• [页面文本]
========================
Delicate02/WeSpeaker-ResNet34-LM-MLX-Ascend

WeSpeaker-ResNet34-LM-MLX on Ascend NPU

1. 简介

本文档记录 WeSpeaker-ResNet34-LM 在华为 Ascend NPU 上的适配、推理验证与性能调优结果。

原模型为 aufklarer/WeSpeaker-ResNet34-LM-MLX，是 WeSpeaker ResNet34-LM 的 MLX 格式权重（channels-last，BatchNorm 已融合到 Conv2d）。本文档提供：

权重转换脚本：将 MLX safetensors 转换为 PyTorch state_dict
PyTorch 模型实现：无 BatchNorm 的 ResNet34 + Statistics Pooling
NPU 推理脚本：基于 torch_npu 的端到端推理
精度 / 性能评测：与 CPU 基线对比，验证误差 < 1%

模型信息：

参数量：~6.6M
输入：16kHz 音频 → 80-dim log-mel filterbank → [B, T, 80]
输出：256-dim L2-normalized speaker embedding

2. 验证环境

组件	版本
CANN	`8.5.1`
`torch`	`2.9.0+cpu`
`torch-npu`	`2.9.0.post1+gitee7ba04`
Python	`3.11`

NPU：1 逻辑卡（Ascend 910 系列）
模型路径：/opt/atomgit/WeSpeaker-ResNet34-LM-MLX/pytorch_model.bin

3. 快速开始

3.1 环境准备

pip install torch==2.9.0+cpu --index-url https://download.pytorch.org/whl/cpu
pip install torch-npu==2.9.0.post1
pip install safetensors numpy scipy librosa

torch-npu 安装请参考昇腾官方文档。

3.2 下载权重与代码

git clone https://gitcode.com/hf_mirrors/aufklarer/WeSpeaker-ResNet34-LM-MLX.git
cd WeSpeaker-ResNet34-LM-MLX

3.3 权重转换（MLX → PyTorch）

python3 convert_weights.py \
  --input model.safetensors \
  --output pytorch_model.bin

转换说明：

MLX Conv2d 权重格式 [O, H, W, I] → PyTorch [O, I, H, W]（transpose(0,3,1,2)）
Linear 权重格式一致，无需转换
全部 74 个 tensor，约 26MB

3.4 推理验证

随机输入 Demo：

python3 inference.py \
  --checkpoint pytorch_model.bin \
  --config config.json \
  --device npu \
  --warmup 5 \
  --iterations 20

音频文件推理：

python3 inference.py \
  --checkpoint pytorch_model.bin \
  --config config.json \
  --device npu \
  --audio sample.wav \
  --audio2 sample2.wav

预计算 fbank 推理：

python3 inference.py \
  --checkpoint pytorch_model.bin \
  --config config.json \
  --device npu \
  --audio features.npy \
  --fbank

3.5 精度评测

python3 benchmark_accuracy.py \
  --checkpoint pytorch_model.bin \
  --config config.json \
  --num_samples 100 \
  --output accuracy_result.json

评测方式：

随机生成 100 组 fbank 特征（帧长 50~400）
同一输入分别在 CPU 和 NPU 上推理
对比 embedding 的 相对误差 与 余弦相似度

3.6 性能评测

python3 benchmark_perf.py \
  --checkpoint pytorch_model.bin \
  --config config.json \
  --device npu \
  --output perf_result_npu.json

4. 精度评测结果

指标	数值
评测样本数	`100`
平均相对误差	`0.0799%`
最大相对误差	`0.1487%`
平均余弦相似度	`1.000000`
最小余弦相似度	`0.999999`
平均最大绝对误差	`0.000153`
最大最大绝对误差	`0.000330`

结论： NPU 推理结果与 CPU 基线高度一致，相对误差 < 1%，满足精度要求。
========================
• [给定数据]

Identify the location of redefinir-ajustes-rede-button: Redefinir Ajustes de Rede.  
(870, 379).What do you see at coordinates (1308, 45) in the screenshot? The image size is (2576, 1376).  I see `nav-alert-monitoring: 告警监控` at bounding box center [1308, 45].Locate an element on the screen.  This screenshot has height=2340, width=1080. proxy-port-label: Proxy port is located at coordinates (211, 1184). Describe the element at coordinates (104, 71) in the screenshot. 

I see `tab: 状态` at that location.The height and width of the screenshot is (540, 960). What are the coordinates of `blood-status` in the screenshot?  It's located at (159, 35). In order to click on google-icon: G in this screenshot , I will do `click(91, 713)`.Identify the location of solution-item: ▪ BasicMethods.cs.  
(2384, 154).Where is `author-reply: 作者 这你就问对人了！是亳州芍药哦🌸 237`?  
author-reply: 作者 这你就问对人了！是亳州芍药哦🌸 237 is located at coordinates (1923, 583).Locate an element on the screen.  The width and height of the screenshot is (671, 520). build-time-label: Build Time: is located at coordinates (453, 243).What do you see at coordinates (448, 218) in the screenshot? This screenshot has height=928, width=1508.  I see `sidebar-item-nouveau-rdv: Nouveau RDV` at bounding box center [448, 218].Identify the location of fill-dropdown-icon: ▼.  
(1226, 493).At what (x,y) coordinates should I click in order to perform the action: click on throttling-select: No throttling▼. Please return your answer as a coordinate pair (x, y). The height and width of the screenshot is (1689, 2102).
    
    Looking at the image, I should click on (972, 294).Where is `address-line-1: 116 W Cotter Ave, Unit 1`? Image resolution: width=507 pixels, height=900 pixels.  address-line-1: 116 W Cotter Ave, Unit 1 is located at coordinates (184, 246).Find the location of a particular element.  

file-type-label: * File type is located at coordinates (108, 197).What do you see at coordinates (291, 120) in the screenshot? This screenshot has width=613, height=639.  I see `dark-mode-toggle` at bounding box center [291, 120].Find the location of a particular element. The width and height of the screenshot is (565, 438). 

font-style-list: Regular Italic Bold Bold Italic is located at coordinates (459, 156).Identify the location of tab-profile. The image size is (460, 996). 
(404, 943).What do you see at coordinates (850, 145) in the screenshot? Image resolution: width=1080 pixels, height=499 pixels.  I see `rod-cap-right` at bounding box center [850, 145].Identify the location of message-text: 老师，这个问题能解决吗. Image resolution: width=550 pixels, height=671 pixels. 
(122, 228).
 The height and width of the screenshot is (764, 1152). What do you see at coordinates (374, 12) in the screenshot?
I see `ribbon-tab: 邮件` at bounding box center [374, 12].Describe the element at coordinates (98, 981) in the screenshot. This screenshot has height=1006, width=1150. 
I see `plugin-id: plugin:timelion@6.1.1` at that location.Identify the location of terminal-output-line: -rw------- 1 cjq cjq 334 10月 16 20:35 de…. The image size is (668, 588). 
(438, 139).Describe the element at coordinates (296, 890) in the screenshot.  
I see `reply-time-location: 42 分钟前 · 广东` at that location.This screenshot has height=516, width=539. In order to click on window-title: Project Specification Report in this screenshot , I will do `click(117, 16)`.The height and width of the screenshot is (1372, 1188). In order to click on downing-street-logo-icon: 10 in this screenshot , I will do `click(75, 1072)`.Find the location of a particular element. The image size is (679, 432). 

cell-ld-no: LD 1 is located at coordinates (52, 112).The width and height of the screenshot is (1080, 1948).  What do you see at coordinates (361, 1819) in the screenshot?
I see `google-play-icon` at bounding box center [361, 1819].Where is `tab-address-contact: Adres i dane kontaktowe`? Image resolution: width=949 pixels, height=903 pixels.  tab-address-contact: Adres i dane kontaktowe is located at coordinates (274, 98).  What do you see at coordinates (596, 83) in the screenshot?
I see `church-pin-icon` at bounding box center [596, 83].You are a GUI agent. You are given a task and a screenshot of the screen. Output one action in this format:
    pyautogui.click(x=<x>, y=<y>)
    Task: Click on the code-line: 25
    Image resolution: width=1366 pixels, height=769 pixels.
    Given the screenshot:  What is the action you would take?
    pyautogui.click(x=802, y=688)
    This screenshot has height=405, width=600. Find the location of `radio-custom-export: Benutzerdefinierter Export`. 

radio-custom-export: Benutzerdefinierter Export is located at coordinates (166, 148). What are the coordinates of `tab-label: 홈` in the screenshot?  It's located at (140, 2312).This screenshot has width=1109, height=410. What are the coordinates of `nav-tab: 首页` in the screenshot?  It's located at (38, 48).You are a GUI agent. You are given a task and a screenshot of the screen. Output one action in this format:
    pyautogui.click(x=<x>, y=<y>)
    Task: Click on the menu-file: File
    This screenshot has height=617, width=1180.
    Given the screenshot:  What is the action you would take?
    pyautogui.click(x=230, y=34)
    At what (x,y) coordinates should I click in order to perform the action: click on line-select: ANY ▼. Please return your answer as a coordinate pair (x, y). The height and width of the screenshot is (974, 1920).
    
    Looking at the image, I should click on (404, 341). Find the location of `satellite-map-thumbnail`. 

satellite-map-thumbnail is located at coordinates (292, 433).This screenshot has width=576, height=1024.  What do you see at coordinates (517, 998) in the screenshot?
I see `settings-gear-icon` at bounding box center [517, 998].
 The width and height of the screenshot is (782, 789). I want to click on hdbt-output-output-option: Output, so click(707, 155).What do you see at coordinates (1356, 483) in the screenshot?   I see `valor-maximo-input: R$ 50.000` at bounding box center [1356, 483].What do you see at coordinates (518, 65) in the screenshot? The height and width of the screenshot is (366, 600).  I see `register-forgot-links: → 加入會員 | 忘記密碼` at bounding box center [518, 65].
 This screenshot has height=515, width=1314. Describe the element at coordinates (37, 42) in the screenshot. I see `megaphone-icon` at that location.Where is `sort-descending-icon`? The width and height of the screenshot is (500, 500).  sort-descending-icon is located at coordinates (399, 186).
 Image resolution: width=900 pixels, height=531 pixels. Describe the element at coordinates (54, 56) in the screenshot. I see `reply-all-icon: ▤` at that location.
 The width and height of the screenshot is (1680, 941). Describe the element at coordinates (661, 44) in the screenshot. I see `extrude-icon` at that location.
========================
• [练习]
根据页面文本，回答下面三个问题：
(a) 权重转换后共得到多少个 tensor，总大小约为多少？
(b) 模型的输出是什么？
(c) 精度评测结果中的平均相对误差是多少？

• [作答区]
(a) 共 74 个 tensor，约 26MB。
(b) 256-dim L2-normalized speaker embedding。
(c) 0.0799%。